Reliquien der Heiligen Gallus und Ulrich sind sicherlich ebenfalls über die familiären Verbindungen der Äbtissin Mathilde nach Essen gekommen. Beide stehen in Verbindung mit dem Kloster Einsiedeln (Kanton Schwyz, Schweiz), in dem Mathildes Mutter Reginhild ihre Grablege fand und dem sie selbst eine Schenkung machte. In der Essener Sakramentarhandschrift D2 finden sich dem heiligen Gallus gewidmete Messtexte.12)

Die Reliquien des heiligen Kunibert stammen wahrscheinlich aus Köln, wo der Heilige von 623 bis 663 als Bischof wirkte. Vermutlich direkt aus dem 799 gegründeten Kloster Werden kamen die Reliquien des heiligen Liudger nach Essen.

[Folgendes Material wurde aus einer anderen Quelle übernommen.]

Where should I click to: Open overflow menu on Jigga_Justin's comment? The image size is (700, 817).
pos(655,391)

Seine Verehrung in Essen ist durch Messtexte in liturgischen Handschriften des 10. Jahrhunderts belegt.13) Der heilige Hieronymus ist schon durch seine in mehreren Evangeliaren des 10. und 11. Jahrhunderts enthaltenen Schriften und ihm gewidmete Messtexte in Essen präsent.14)

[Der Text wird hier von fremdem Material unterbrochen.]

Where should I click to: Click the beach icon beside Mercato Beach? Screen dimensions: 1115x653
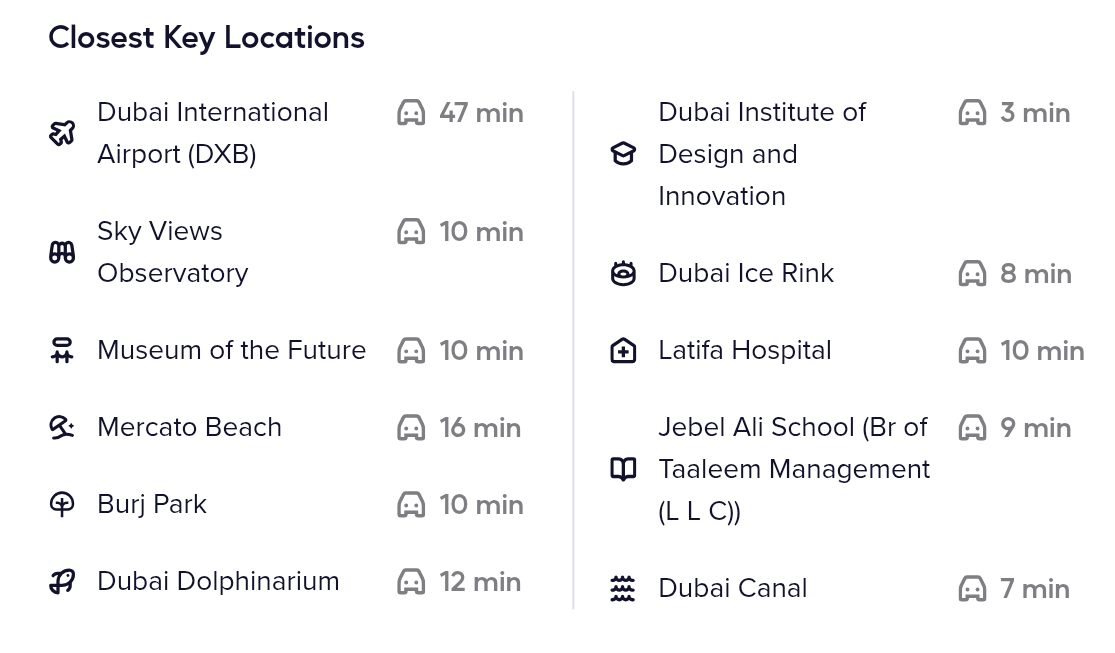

Das Altarsepulchrum enthält also Reliquien, die z. T. schon während des Abbatiats der Äbtissin Mathilde (um 973–1011) nach Essen gelangt sind. Die Zusammenstellung in einem Behältnis ist aber vermutlich erst in der Regierungszeit der Äbtissin Theophanu erfolgt.

Anmerkungen

  1. Inv.-Nr. 225 (E/r2).
  2. Zum Abbruch der Altäre 1755 Arens, Liber ordinarius, S. 268. Der Florinusaltar befand sich im nördlichen Seitenschiff hinter dem dritten Pfeiler von Osten.
  3. Nr. 17, 29, 30 , 31, 32, 33, 34; vgl. Einleitung 5. 6.
  4. Vgl. auch die Schriftausführung bei Nr. 17 und 31.
  5. Vgl. die Übersicht bei Bodarwé, Martyrs, S. 362. Die Kalendarien sind in den Handschriften Ms. D1, Ms. D2 und Ms. D3 in der ULB Düsseldorf enthalten; zu den Handschriften vgl. Bodarwé, Sanctimoniales, S. 389–397.
  6. Kat. Paderborn 2009, S. 452, Nr. 176 (H. R[öckelein]).
  7. Bodarwé, Sanctimoniales, S. 391, 393, 396f.
  8. Die Herkunft der Reliquien in den Altarsepulchren und die Verehrung der Heiligen in Essen wurden von Röckelein, Kult, passim, untersucht. Bodarwé, Martyrs, S. 362, stellt die Einträge der Heiligen in Essener Kalendarien des 10. Jh. und zugehörige Messtexte zusammen. Auf diesen Ergebnissen basieren die folgenden Erläuterungen.
  9. Zur Bedeutung dieses Heiligen in Essen Röckelein, Kult, S. 60–66.
  10. Ebd., S. 85f.
  11. Nr. 69.
  12. ULB Düsseldorf, Ms. D2. Bodarwé, Martyrs, S. 362; dies., Sanctimoniales, S. 392ff. Eine im 3. V. des 10. Jh. von einer Essener Schreiberin hergestellte Abschrift der von Walahfrid Strabo verfassten Vita St. Galli (Bern, Burgerbibliothek, Cod.477, vgl. ebd., S. 369f.) befand sich vielleicht zeitweilig im Stift: ebd., S. 270.
  13. Bodarwé, Sanctimoniales, S. 390, 394; S. 269, 337. Wahrscheinlich war im Stift auch eine Vita vorhanden.
  14. Ebd., S. 410, 439, 446; 391, 394.

Nachweise

  1. Bodarwé, Martyrs, S. 362.
  2. Röckelein, Reliquienbehältnisse, S. 143, mit Abb. 12, S. 130.

Zitierhinweis:
DI 81, Stadt Essen, Nr. 11 (Sonja Hermann), in: www.inschriften.net, urn:nbn:de:0238-di081d007k0001103.